Dengan demikian, hari itu adalah hari terakhirnya bertemu Haein, pikirnya. Mereka tak akan bertemu lagi hingga jadwal konferensi pers drama ini ditentukan nanti.

Namun, Haein lantas menepuk bahunya pelan. Jisoo menoleh. Sebuah karangan bunga masih terpeluk di dekapannya.

"hati-hati di jalan. Kabari aku kalau sudah sampai nanti." Ujar Haein kala itu. Jisoo pun tersenyum, mengangguk.

Maka, telepon pertama Jisoo malam itu—untuk mengabari Haein bahwa ia telah tiba dengan selamat di apartemennya, adalah pembuka segalanya. Satu telepon, menjadi kedua. Yang kedua, menjadi kali ketiga. Dan begitu seterusnya. Tanpa keduanya sadari, sepasang rekan kerja ini telah berubah menjadi sepasang sahabat.

Jisoo menempatkan Haein sebagai orang pertama yang akan mendengar segala cerita dan keluh kesahnya. Haein, lambat laun menggeser posisi kakak perempuan Jisoo dan Jennie sebagai dua orang yang dahulu kerap menjadi bejana curahan hati Jisoo. Bahkan, hal seremeh taktik pertempuran yang disusun Jisoo untuk jadwal live streaming game berikutnya, hanya Haein seoranglah yang mengetahuinya.
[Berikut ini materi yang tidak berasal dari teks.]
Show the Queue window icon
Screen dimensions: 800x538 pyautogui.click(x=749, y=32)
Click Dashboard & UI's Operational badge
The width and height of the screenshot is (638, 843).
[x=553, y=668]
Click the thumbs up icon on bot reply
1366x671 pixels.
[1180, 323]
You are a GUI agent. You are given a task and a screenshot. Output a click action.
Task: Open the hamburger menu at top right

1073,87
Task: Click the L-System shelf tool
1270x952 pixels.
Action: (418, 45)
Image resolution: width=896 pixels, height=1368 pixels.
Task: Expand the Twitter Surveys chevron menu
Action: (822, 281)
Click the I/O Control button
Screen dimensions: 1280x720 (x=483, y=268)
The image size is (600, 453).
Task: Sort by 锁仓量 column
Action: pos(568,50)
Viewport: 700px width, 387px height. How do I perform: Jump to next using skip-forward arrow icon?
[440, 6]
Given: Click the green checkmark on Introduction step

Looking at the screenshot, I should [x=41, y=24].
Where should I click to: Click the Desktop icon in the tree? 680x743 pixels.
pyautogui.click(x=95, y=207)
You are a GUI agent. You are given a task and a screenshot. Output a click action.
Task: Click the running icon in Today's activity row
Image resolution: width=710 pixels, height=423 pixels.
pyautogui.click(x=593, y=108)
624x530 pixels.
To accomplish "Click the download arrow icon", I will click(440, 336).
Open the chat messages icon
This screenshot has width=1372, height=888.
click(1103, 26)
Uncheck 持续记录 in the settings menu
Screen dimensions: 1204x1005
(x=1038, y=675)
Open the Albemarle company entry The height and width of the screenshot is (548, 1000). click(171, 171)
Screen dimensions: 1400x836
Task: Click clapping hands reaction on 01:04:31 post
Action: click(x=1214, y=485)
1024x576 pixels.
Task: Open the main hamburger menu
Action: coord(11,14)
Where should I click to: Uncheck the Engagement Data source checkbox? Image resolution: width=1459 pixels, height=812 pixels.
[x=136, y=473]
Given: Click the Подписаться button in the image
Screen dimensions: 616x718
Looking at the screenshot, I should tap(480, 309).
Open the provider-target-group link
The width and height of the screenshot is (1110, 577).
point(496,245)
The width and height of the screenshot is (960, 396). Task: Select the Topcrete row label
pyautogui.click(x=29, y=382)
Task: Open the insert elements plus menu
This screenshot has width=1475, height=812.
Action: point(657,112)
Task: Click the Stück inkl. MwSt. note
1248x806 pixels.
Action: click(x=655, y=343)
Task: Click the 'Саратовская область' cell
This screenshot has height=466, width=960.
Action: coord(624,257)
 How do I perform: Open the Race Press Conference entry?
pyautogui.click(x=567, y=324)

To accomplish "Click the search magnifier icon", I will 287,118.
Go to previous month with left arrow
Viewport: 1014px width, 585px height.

Jisoo telah mempercayakan segalanya kepada laki-laki ini. Jung Haein. Jung Haein yang sekarang berjarak hanya beberapa langkah dari Jisoo.

Laki-laki ini tampak sibuk menurunkan sebuah kantong besar dari dalam bagasi mobil, tak menyadari bahwa Jisoo sedang melangkah menujunya.

Tanpa merubah interval setiap langkahnya, Jisoo melepas masker hitam yang menutupi wajahnya. Sebuah senyum simpul tersembul di sana. Tatapannya lurus-lurus memandang Haein. Seperti menangkap sinyalnya, Haein pada akhirnya menyadari perempuan ini berjalan ke arahnya. Ia lantas menghentikan segala pekerjaannya. Dengan tegap, Haein berdiri di sana. Sembari turut melepas masker miliknya, matanya menyipit, tanda ia turut membalas senyuman itu.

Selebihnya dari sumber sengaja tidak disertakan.